Григорий Канович
МЕНАХЕМ-ЦЫГАН
Каждой осенью, в короткие, поминальные по мужскому лету дни в притихший, обморочный Йонамиестис на старых повозках, заляпанных сдобной дорожной грязью, приезжали Бог весть откуда (то ли из Белоcтока, то ли из Кенигсберга) незваные гости — цыгане. На заросшем сиротливыми кустиками жухлой травы пустыре над Вилией они выпрягали своих усталых и послушных лошадей и, раскинув выцветшие на солнце, латанные-перелатанные шатры, принимались из битого кирпича сооружать времянки-каменки для приготовления своей нехитрой снеди. Кое-как устроившись на облюбованном месте, пришельцы в одиночку и группками отправлялись на привычный промысел в местечко — мужчины за гроши лудить прохудившиеся медные тазы и кастрюли, еще пахнувшие брусничным или малиновым вареньем, а женщины с малолетними детишками на руках — предсказывать на ломаном польском или на изуродованном немецком каждому желающему его близкое и далекое будущее. Работы у лудильщиков было хоть отбавляй — не то, что у гадалок. Евреи, опасавшиеся пускать чужаков на порог, ни в каких предсказаниях не нуждались — они знали, что, как пелось в расхожей песне, ничего хорошего ни в настоящем, ни в будущем их не ждет: в понедельник — картошка, во вторник — картошка и через десять лет тоже картошка, и потому только отмахивались от назойливых ясновидиц. В отместку за отказ услышать о дальней, счастливой дороге и златых горах, о бубновых королях и пиковых дамах ворожеи под шумок ухитрялись умыкнуть то простодушную безнадзорную хохлатку, то приглянувшуюся байковую рубаху или ситцевую блузку, сушившиеся на веревке, а то и похрюкивающего на подворье соседки-литовки подсвинка — сунул в торбу, и поминай как звали. На воришек никто жаловаться и не думал. Жалуйся, не жалуйся, все равно в кутузку никого не упекут.

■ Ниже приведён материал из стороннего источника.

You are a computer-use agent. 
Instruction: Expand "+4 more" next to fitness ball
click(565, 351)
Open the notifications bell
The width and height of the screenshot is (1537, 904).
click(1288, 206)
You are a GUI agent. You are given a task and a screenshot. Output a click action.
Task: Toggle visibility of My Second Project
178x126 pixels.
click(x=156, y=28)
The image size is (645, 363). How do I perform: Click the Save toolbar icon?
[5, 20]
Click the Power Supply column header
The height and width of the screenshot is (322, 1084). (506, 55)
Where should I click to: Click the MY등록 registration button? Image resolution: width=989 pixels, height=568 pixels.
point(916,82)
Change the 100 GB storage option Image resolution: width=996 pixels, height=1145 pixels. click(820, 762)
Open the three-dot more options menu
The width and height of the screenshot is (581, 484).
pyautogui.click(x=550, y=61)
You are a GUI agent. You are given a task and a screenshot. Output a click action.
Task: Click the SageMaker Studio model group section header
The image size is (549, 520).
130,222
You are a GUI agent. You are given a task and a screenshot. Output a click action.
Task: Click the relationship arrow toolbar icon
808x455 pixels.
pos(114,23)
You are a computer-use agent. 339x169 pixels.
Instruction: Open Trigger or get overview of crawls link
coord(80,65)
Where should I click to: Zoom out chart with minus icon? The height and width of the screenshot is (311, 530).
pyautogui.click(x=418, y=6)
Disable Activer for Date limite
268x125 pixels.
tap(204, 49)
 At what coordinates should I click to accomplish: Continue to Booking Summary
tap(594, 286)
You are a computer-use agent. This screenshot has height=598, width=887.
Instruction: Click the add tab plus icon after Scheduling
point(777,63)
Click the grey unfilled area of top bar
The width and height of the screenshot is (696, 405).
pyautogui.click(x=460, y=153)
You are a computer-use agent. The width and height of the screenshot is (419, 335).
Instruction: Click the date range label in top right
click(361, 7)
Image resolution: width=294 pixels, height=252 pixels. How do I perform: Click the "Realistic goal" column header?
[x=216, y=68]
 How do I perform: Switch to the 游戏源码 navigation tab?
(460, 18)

— Засади их в тюрьму, расходы на них будут куда больше, чем ущерб от воровства, — уверял осведомленный во всех тюремных тонкостях единственный страж порядка в Йонамиестисе Пятрас Гаршва. — Ну съедят обворованные одной курочкой или одним по— росеночком меньше. Что за беда? Вот если бы цыгане, скажем, у господина бургомистра угнали автомобиль немецкой марки, как когда-то его любимца — английского рысака. Тут уж, поверьте, угонщику влетело бы как следует. Помните, сколько впаяли за это вашему сородичу? — хитро прищурившись, вопрошал, бывало, словоохотливый Гаршва, и его мохнатые, тронутые изморозью, брови напуганными ласточками мигом взлетали вверх. — Пятерочку! Тогда о Менахеме-цыгане все столичные газеты — и "Литовские новости", и "Двадцатый век" писали, пожалуй, больше, чем о наших летчиках-героях, которые на "Литуанике" перемахнули через океан из Америки.
— Как же, как же, помним, — без запинки угодливо привирал обласканный вниманием полицейского сапожник Гедалье Казацкер, к которому Гаршва частенько забегал обогатить свой скудный идиш, выученный за долгие годы общения с евреями, и при случае согреться дармовой чаркой кошерной наливки. — Мы Менахема-цыгана и после смерти не забудем.
— После чьей смерти?
— Как это чьей? После его, конечно. Что там говорить — знаменитость! Были у нас и пророки и цари, но евреев-конокрадов в помине не было. Не сойти мне с этого места, их и вовсе бы не было, — клялся льстивый Казацкер, — не вздумай этот бесшабашный Менахем угонять рысака нашего бургомистра. Вы, господин Гаршва человек умный — иначе бы не служили в полиции, а день-деньской подбивали, бы, как я, грязные подметки, — скажите на милость, зачем нам, евреям, которые, можно сказать, с детства и до гробовой доски ходят пешком, чужие лошади? Каждому известно — землю мы не пашем, ни за кем галопом не гоняемся, сидим себе тихонечко за колодкой или за швейной машинкой, чтобы заработать на субботнюю халу и фаршированную рыбу. Зачем, спрашивается, нам чужие лошади да к тому же английской породы?